Исходный отрывок:
————

Почему все-таки для выяснения документальной природы кино я обратился в предыдущей главе именно к Базену, оговорив, что по сути своей его «онтологический принцип» совпадает с идеей «матрицы времени» Тарковского? Казалось, этот вопрос с равным успехом можно было бы выяснить и на примере Зигфрида Кракауэра: его книга «Природа фильма» начинается (как и главный труд Базена) с анализа фотографической идеи кино, что подчеркнуто в подзаголовке его книги: «Реабилитация физической реальности». Только акценты разные: реабилитация физической реальности - у Кракауэра, сохранение физической реальности - у Тарковского и Базена. И все-таки именно Базен выбран: он помогает перейти к разговору о монтаже.

Если элементарно выразить позицию Базена, то она сводится к следующему: не трогать монтажом содержание кадра; теоретик отдавал предпочтение режиссерам, «доверяющим действительности», стало быть, сохраняющим на экране пространственно-временную реальность изображаемой действительности. Конечно, это была антитеза не Эйзенштейну, а, скорее, Кулешову, и не картинам Кулешова, а его знаменитому монтажному эксперименту, с помощью которого режиссер обнаружил влияние монтажного контекста на восприятие смысла внутрикадрового материала: один и тот же крупный план киноактера Мозжухина, поставленный встык с изображением молодой женщины в гробу, дымящейся тарелки супа или играющей девочки, воспринимался по-разному - зритель вычитывал на лице актера то скорбь, то глубокую задумчивость, то затаенную нежность (по описанию Вс. Пудовкина в книге «Кинорежиссер и киноматериал»).

————

Задание:
Извлеките из отрывка о Базене и монтаже дословный фрагмент, начиная со слов «Почему все-таки для» и продолжая до слов «разговору о монтаже.» включительно. Записи представляют собой самостоятельный материал и с отрывком не связаны.

————

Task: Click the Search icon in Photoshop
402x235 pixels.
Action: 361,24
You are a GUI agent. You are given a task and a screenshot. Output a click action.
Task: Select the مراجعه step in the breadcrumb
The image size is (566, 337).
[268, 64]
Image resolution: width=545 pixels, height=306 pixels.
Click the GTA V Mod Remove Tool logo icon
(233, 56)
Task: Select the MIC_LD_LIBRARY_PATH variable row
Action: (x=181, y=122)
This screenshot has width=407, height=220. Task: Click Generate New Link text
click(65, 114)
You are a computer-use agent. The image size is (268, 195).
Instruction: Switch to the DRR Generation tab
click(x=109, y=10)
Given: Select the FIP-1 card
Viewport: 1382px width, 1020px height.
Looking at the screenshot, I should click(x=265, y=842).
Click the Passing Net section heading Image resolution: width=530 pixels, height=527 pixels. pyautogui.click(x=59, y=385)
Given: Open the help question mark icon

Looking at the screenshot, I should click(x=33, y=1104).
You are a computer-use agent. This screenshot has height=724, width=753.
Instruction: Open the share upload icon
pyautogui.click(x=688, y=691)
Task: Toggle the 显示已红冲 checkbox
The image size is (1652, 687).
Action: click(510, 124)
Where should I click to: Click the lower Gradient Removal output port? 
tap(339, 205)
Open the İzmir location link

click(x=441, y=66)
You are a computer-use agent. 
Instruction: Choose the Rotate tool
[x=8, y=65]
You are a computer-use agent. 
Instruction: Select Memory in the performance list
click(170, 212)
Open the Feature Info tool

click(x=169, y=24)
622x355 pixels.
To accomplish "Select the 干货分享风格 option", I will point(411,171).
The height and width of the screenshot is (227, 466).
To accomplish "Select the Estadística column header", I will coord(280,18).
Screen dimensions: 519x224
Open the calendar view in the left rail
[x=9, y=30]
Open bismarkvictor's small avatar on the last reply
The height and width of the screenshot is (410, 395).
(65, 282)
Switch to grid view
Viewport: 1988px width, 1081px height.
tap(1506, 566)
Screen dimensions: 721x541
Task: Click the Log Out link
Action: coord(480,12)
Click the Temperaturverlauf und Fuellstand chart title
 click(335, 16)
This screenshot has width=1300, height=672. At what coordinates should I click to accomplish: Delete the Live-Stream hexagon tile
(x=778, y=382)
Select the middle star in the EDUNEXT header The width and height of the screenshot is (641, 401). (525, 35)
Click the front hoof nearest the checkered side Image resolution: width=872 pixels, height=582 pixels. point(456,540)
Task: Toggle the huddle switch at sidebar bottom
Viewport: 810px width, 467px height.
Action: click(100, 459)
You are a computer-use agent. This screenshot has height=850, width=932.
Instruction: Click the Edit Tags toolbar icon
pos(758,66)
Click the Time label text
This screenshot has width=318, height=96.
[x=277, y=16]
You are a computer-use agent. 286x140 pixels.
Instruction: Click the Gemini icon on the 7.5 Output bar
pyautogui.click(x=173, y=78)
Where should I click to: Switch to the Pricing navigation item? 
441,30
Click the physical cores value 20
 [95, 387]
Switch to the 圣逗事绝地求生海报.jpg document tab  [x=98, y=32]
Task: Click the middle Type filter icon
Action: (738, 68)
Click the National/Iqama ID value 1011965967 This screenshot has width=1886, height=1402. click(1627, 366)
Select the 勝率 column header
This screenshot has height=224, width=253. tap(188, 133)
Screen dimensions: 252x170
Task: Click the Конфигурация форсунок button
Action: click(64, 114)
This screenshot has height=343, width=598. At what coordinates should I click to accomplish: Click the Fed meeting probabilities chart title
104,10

————

Ответ:
Почему все-таки для выяснения документальной природы кино я обратился в предыдущей главе именно к Базену, оговорив, что по сути своей его «онтологический принцип» совпадает с идеей «матрицы времени» Тарковского? Казалось, этот вопрос с равным успехом можно было бы выяснить и на примере Зигфрида Кракауэра: его книга «Природа фильма» начинается (как и главный труд Базена) с анализа фотографической идеи кино, что подчеркнуто в подзаголовке его книги: «Реабилитация физической реальности». Только акценты разные: реабилитация физической реальности - у Кракауэра, сохранение физической реальности - у Тарковского и Базена. И все-таки именно Базен выбран: он помогает перейти к разговору о монтаже.